All these stories point towards big tech, in general, coming to the realization they’ve overstaffed and overspent. What we see might be the changing landscape of hiring in tech going forward as companies focus on profitability over growth at all costs.

And who knows, maybe Meta is aware of something about the shifting economic tides. All that ad and ad spend data might give them exclusive insights into what'll happen in the world. Either way, something’s changing and this story is an important signal to take note of.

Note* Since Meta announced these layoffs, and a return to trying to actually make a profit, the stock has soared:

Bearly.ai: another cool text-based AI tool (free)

I feel like every week there is a new fun AI tool leveraging GPT-3. I thought this one was well done.

It's called Bearly.ai. It's essentially an always-there helper that you can use in your browser. Just use a keyboard shortcut and this box pops up.

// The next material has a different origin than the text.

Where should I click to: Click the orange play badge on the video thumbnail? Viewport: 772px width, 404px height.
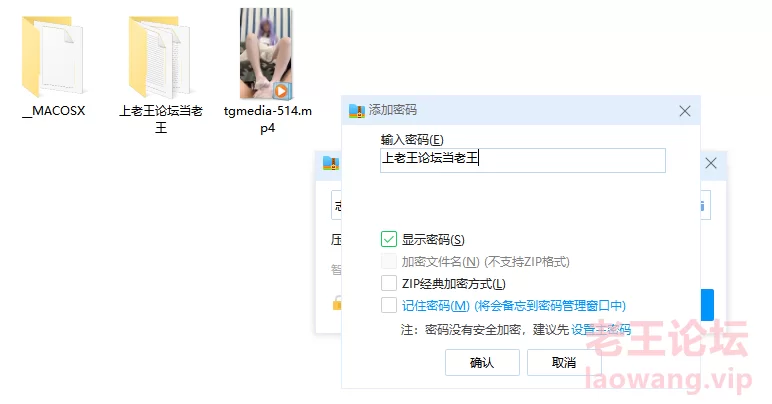click(x=282, y=91)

GPT-3 is amazing, but the real value comes down to how it's applied. Content At Scale is a clear and unique example, where they built layers on top of GPT-3, and BearlyAI is as well.

It's the same algo, just used in an easy and efficient way.

Below is the "Executive Summary" function used on my article last week, which I thought was pretty well done. It's a long article and summarized it in 10 seconds.

Until next week,


Huge Disclaimer in Smaller Font

This content is being provided for information and discussion purposes only and should not be seen as a recommendation to do anything at all, especially not to buy or sell a security. Opinions expressed are that of the author, who is NOT a registered investment adviser, or a financial professional, or can barely even tie his shoes half the time. Do not try and copy the author or you’ll probably lose all of your money and have a rather bad day.